Problem statement: Keep the images out while you retype all of the data exactly.

Dataset excerpts below:

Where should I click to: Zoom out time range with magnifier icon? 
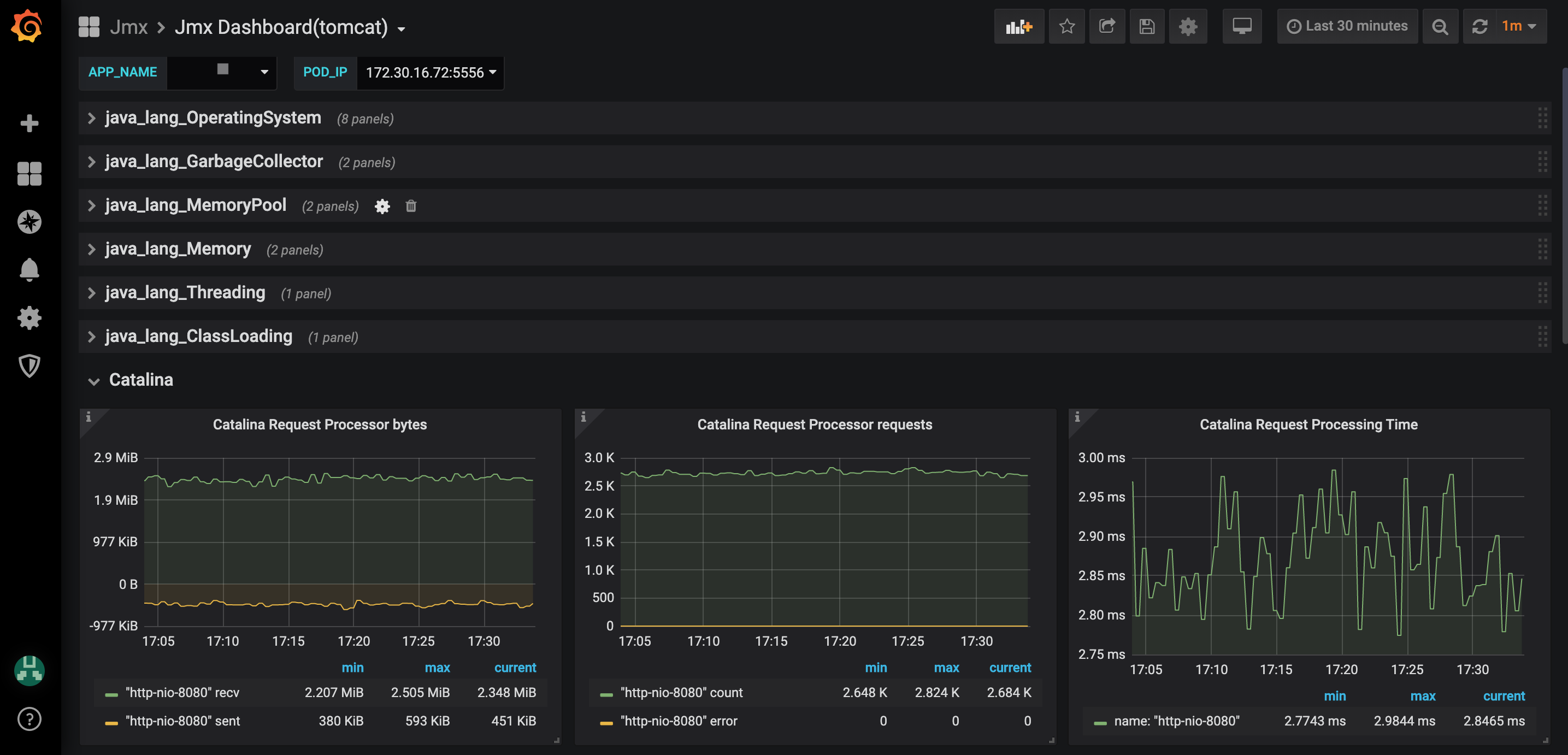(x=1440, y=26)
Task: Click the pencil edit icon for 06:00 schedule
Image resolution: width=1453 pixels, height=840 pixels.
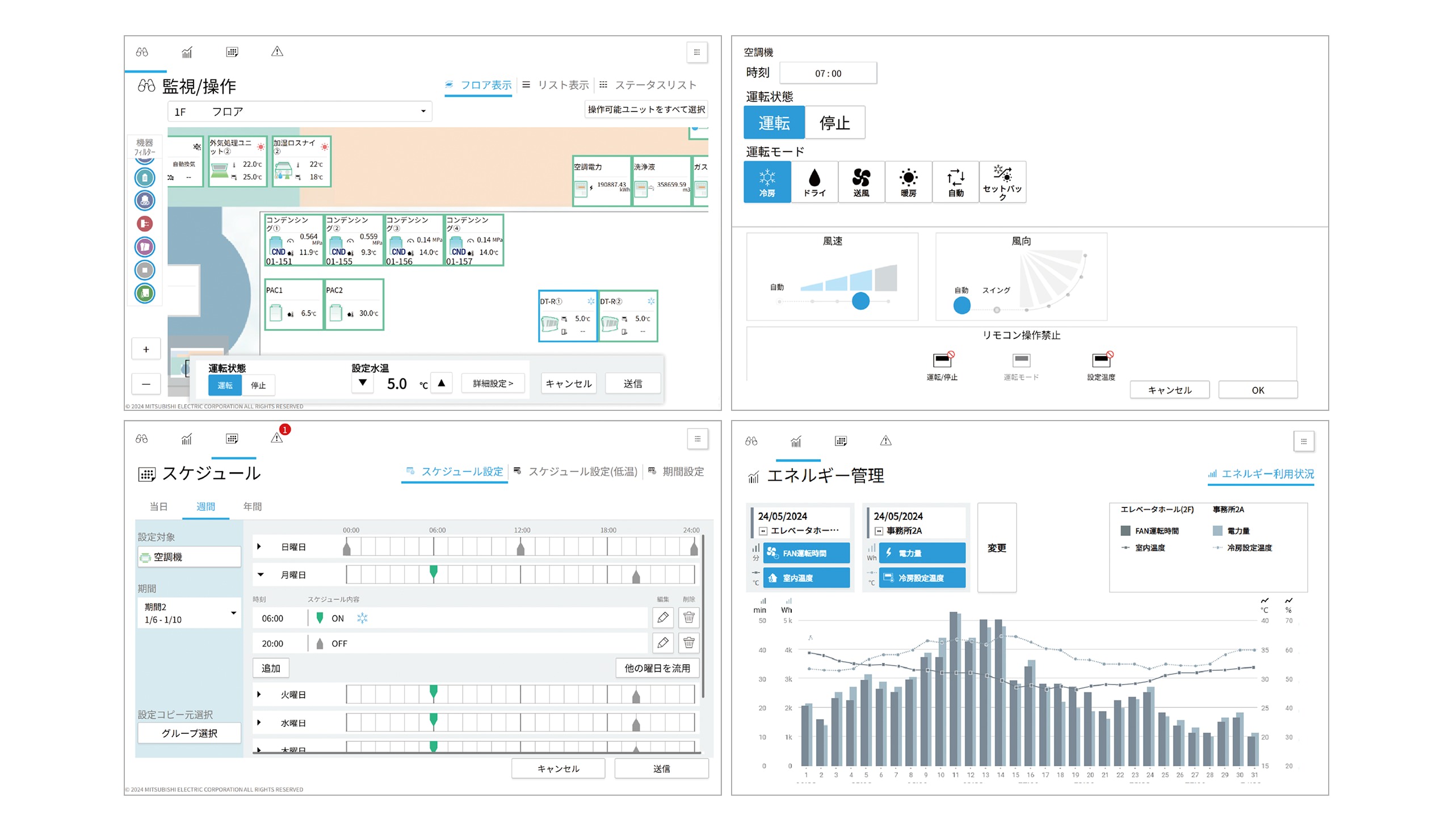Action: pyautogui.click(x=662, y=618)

End of Dataset excerpts.

Task solution:
Where should I click to: Zoom out time range with magnifier icon? 
(x=1440, y=26)
Task: Click the pencil edit icon for 06:00 schedule
Image resolution: width=1453 pixels, height=840 pixels.
Action: pyautogui.click(x=662, y=618)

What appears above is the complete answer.